Lastly, we bought Ecolab for its unique business mix that should grow with the post-pandemic trends of hygiene and other cleaning protocols.


It is often said that markets care more about trends than the actual data and the performance of US equity markets in the second quarter would certainly corroborate this notion. The economy entered a deep recession with unprecedented unemployment and both services and manufacturing sectors were substantially shut down. The coordinated, unprecedented fiscal and monetary policy response that accompanied this man-made downturn came more swiftly than ever and almost certainly played a role in helping the markets recover. The S&P 500 index was up by 20.5% for the quarter, leaving the index down 3.1% year-to-date. This remarkable performance in the face of such an extraordinary global exogenous event may also be due in part to the ultra-low interest rates now prevailing across all developed economies. In a world of near-zero or negative bond yields in most of the world, investors appear more willing to take equity risk. This phenomenon is known as TINA, an acronym now familiar to many: There Is No Alternative.

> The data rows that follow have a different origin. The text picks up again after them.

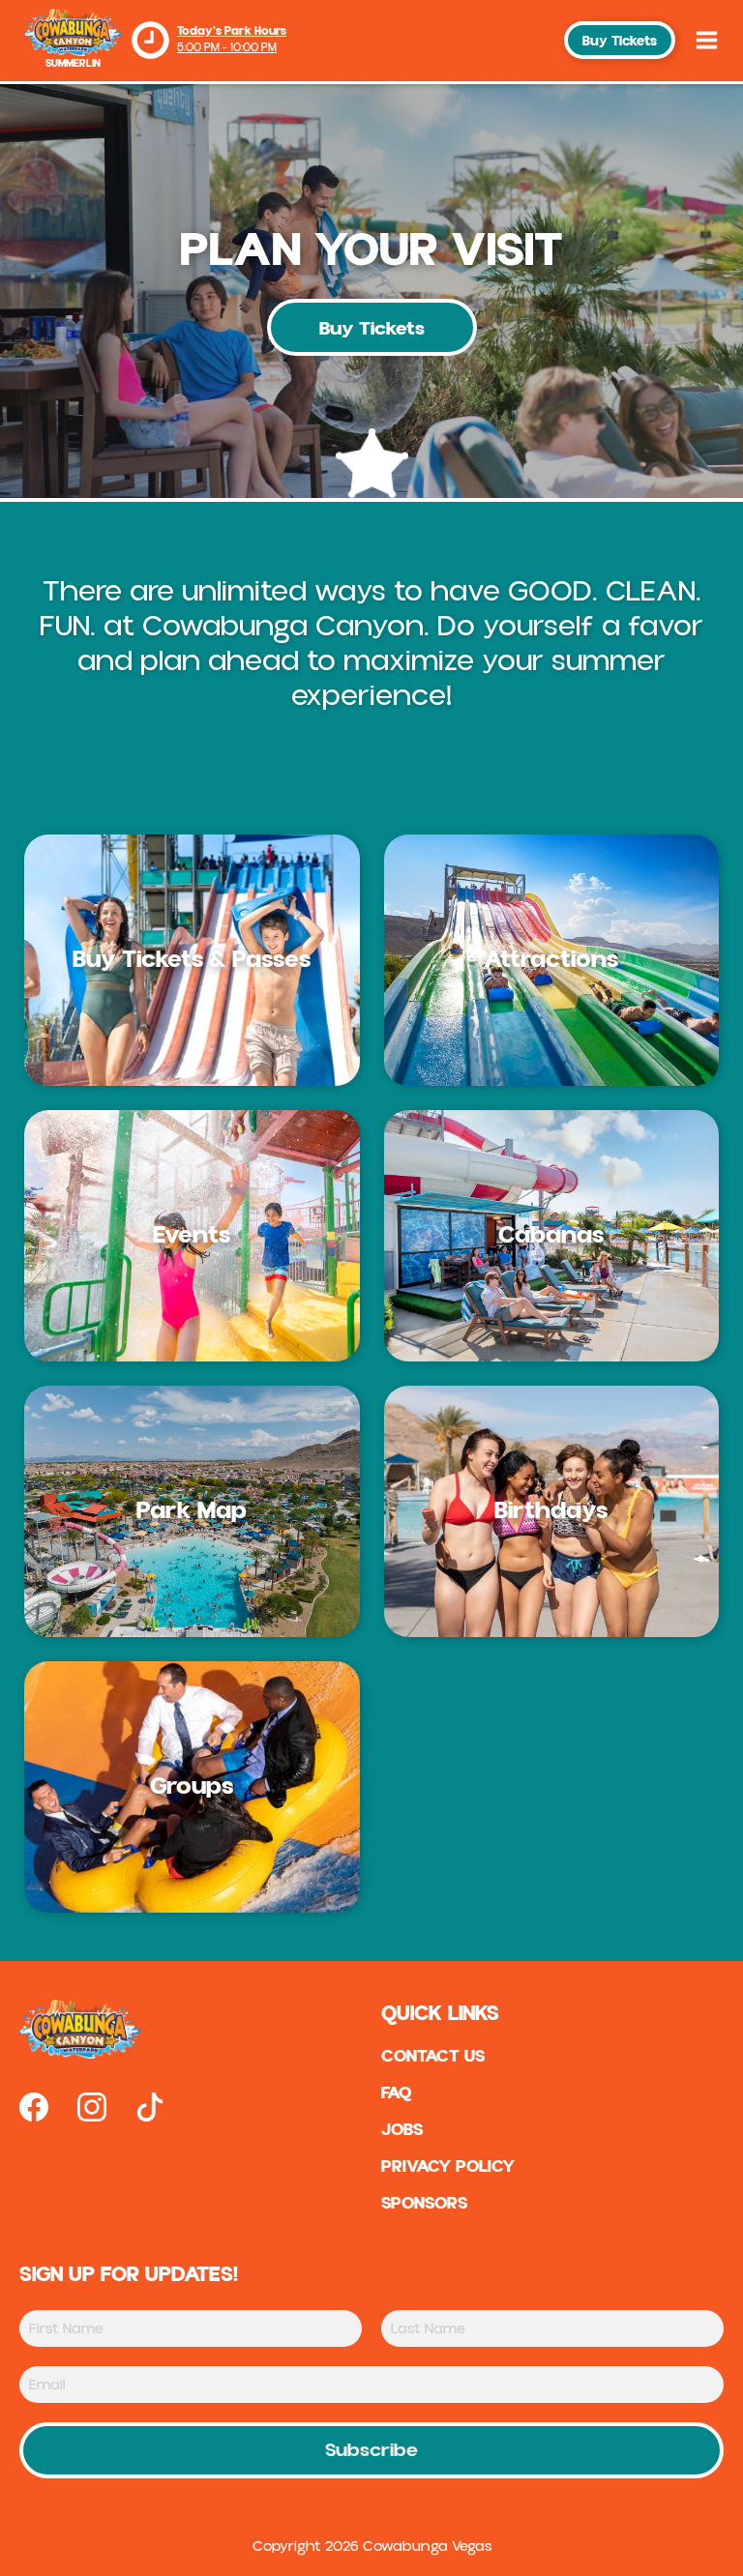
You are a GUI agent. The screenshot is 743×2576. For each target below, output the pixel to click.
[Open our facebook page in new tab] (34, 2107)
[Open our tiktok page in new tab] (150, 2107)
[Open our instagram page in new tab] (92, 2107)
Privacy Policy (448, 2167)
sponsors (424, 2203)
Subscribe (371, 2450)
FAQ (396, 2093)
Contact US (433, 2056)
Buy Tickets (619, 41)
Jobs (402, 2130)
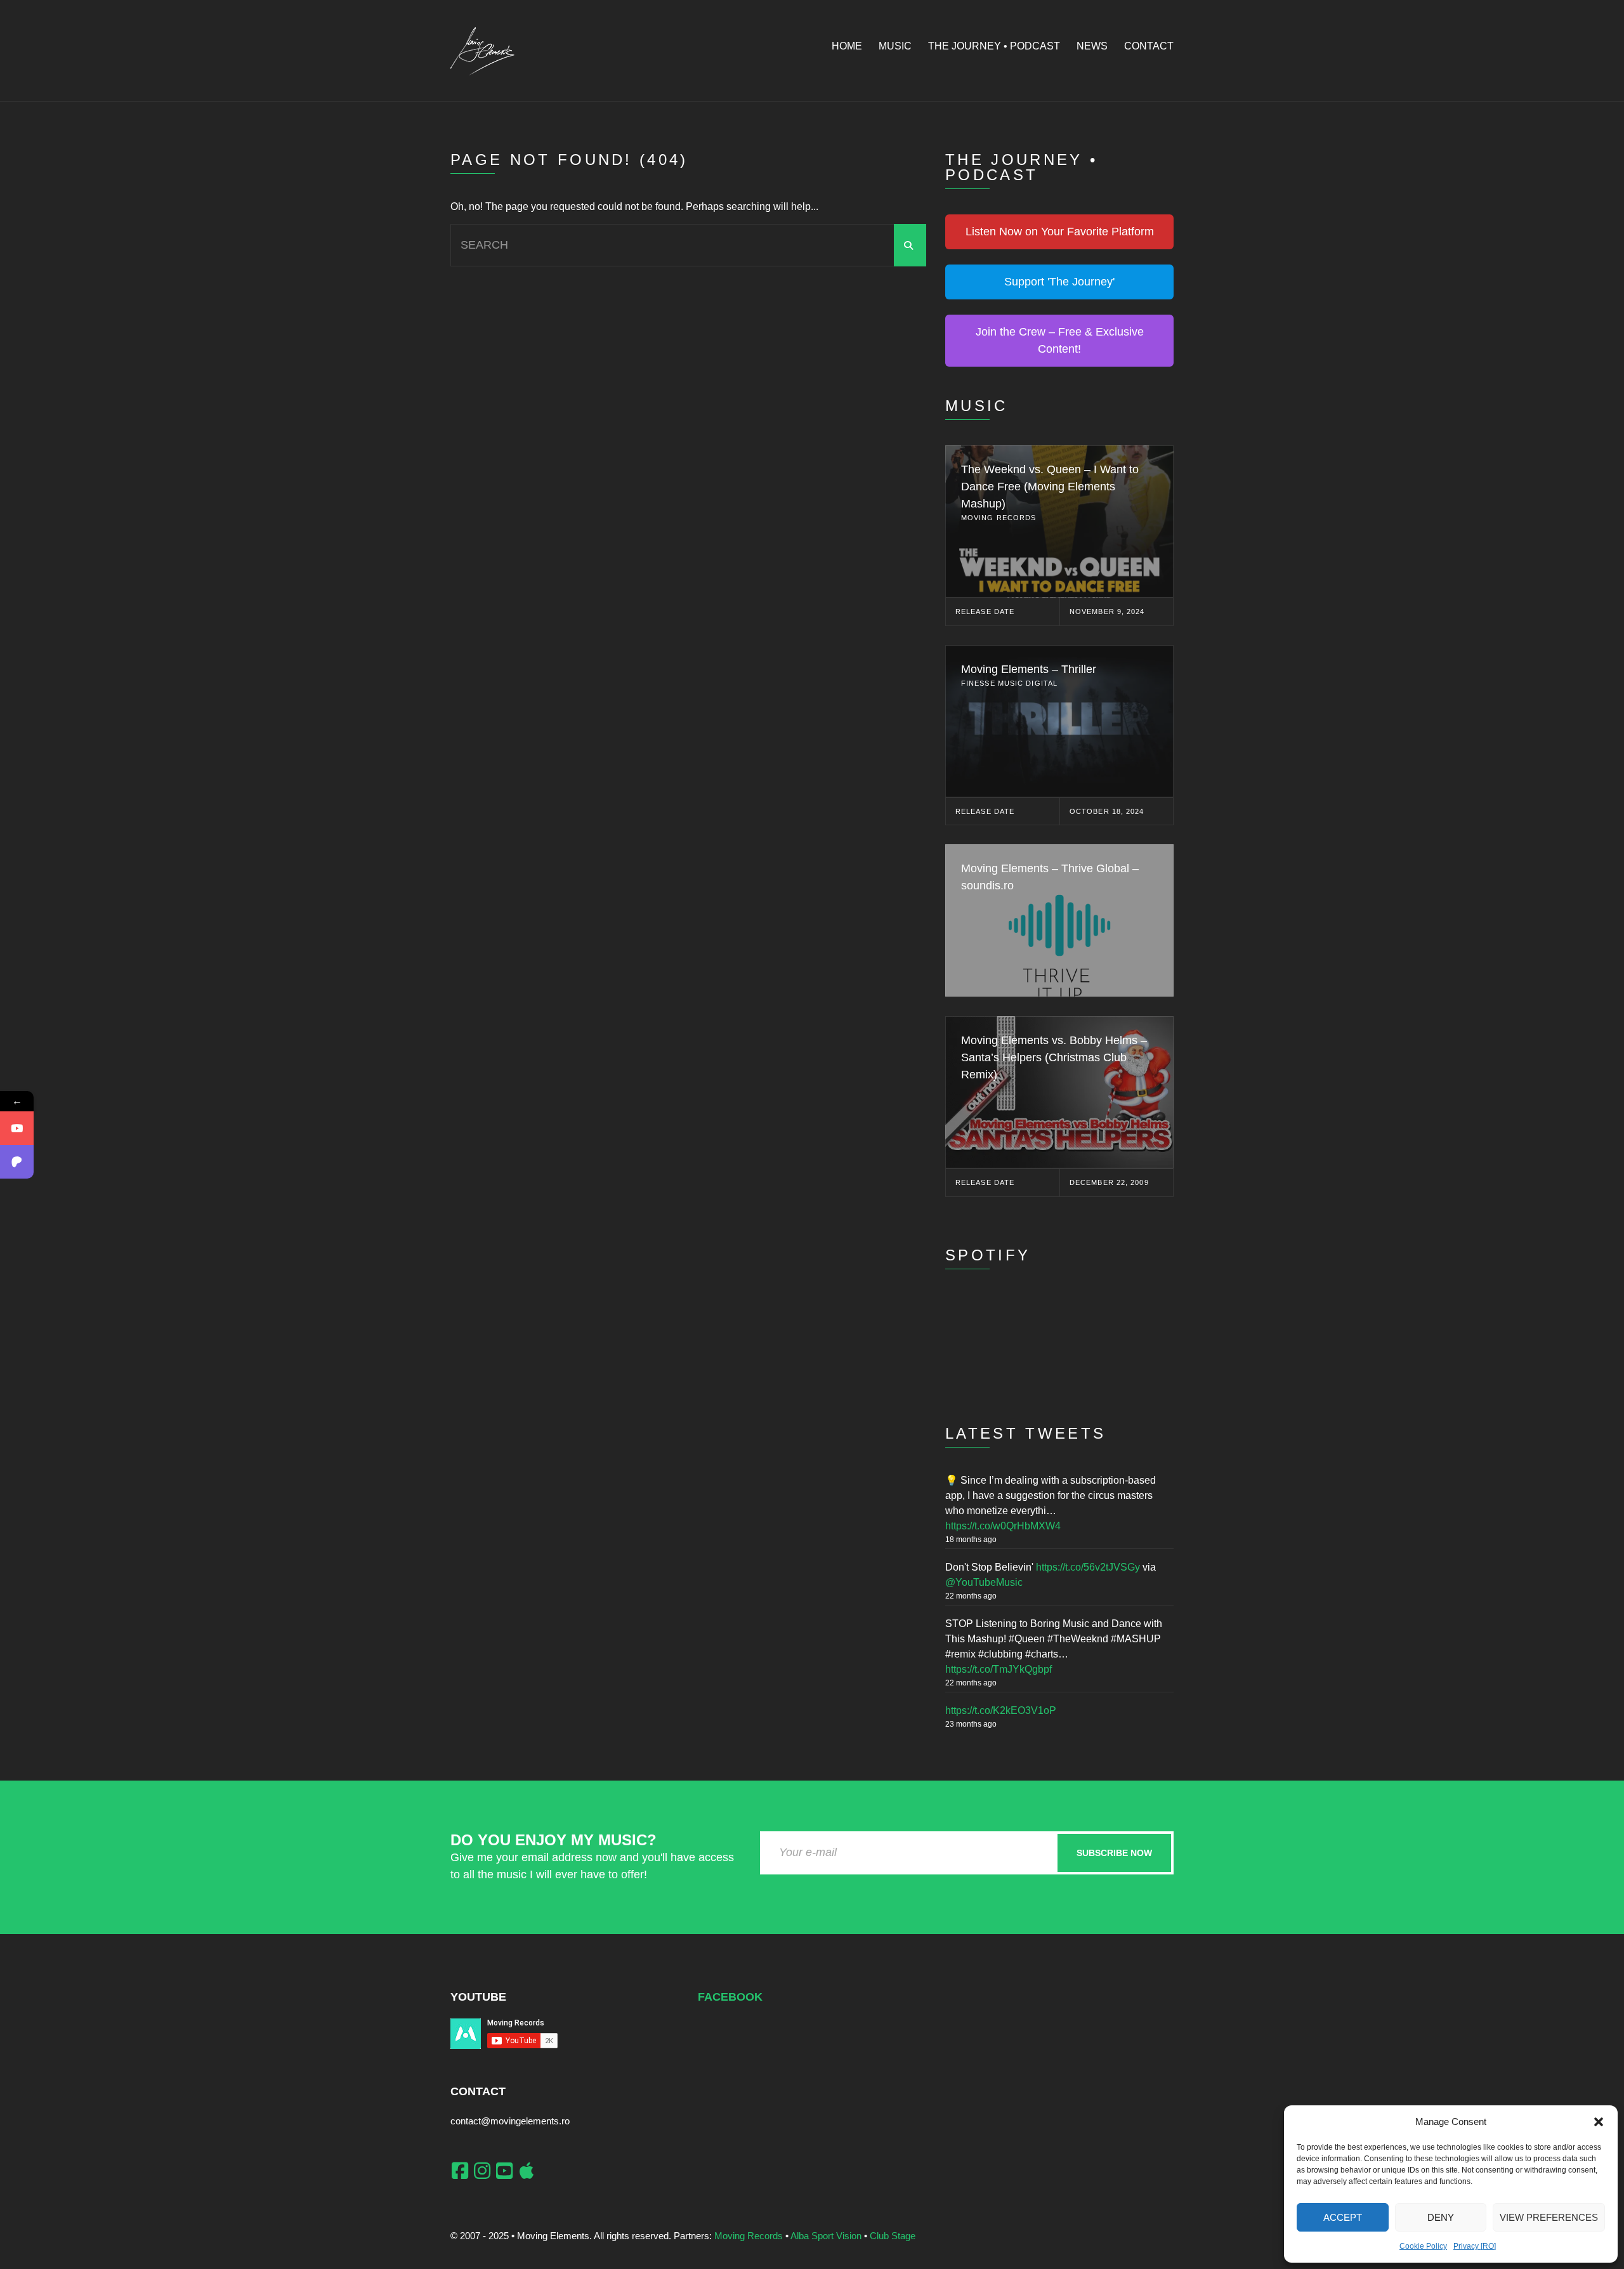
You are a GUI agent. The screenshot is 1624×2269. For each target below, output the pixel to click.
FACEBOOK (730, 1997)
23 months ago (971, 1724)
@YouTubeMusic (984, 1582)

From a sector perspective, the equity rally was broad-based which is an encouraging signal. Leading the pack was the Consumer Discretionary sector which comprises companies that manufacture goods or provide services that people want but may not necessarily need. The Technology sector turned in another strong result as well, no surprise perhaps since many tech products and services became even more useful in a work-from-home setting. Attributes common to many of the best performers include strong balance sheets, a certain degree of earnings resilience even with the current challenges, and strong management teams, all elements we believe to be essential in enabling long term investment performance. In a word, resilience defines these kinds of companies, and resilience is even more critical for both equity and fixed income investment s given the challenges of the COVID-19 pandemic.
While trends are important, markets are also forward-looking and frequently incorporate upcoming shifts or changes into securities prices before the actual change has been proven. This ability of markets to ignore the present may be one of the key reasons for the forceful rally in equity markets since vaccine research has been fast-tracked and treatments have been identified, raising expectations that the economy can get back on track in short order. There is also burgeoning support for another round of federal assistance that may be targeted at the state and local level which could help mitigate the potential for permanent job losses across a wide swathe of the economy.

We are pleased the markets have been able to look through the difficulties but ever mindful of the risks that must be considered. Beyond the changes generated by the pandemic, other complexities such as inequality on several dimensions, climate change, geopolitical matters, mounting debt burdens, and challenging demographics must all be carefully weighed in making investment decisions. The looming election is also a concern of many, although we believe election outcomes matter little over the long run and volatility leading up to it can prove valuable for certain tactical changes. As for the bond market, we are resigned to the reality that markets will continue to be distorted by central bank activity and we believe “low for longer” has moved lower and gotten longer. Still, US markets remain fortunate that we are not yet experiencing negative yields…praise be!

The impressive equity rally has nearly brought market indices back to year-end levels and significant further gains could be challenged by post-pandemic earnings repercussions and on-going challenges from fighting off a pandemic without a cure. If markets prove to be in more of a sideways pattern, dividend income could prove even more impactful than normal, particularly with bond yields so low. The S&P 500 Index has a dividend yield of approximately 1.75% which is nearly three times the yield of a ten year Treasury. This differential is historic and shows no signs of reversing in the near term with the Fed committed to keeping short term rates low for the foreseeable future (and longer term rates perhaps via yield curve control). Remaining invested in the markets can prove difficult at times when the risks seem daunting and valuations not particularly cheap, but this dividend income is an important element to long term performance and is yet another reason to avoid market timing and focus on the long term plan.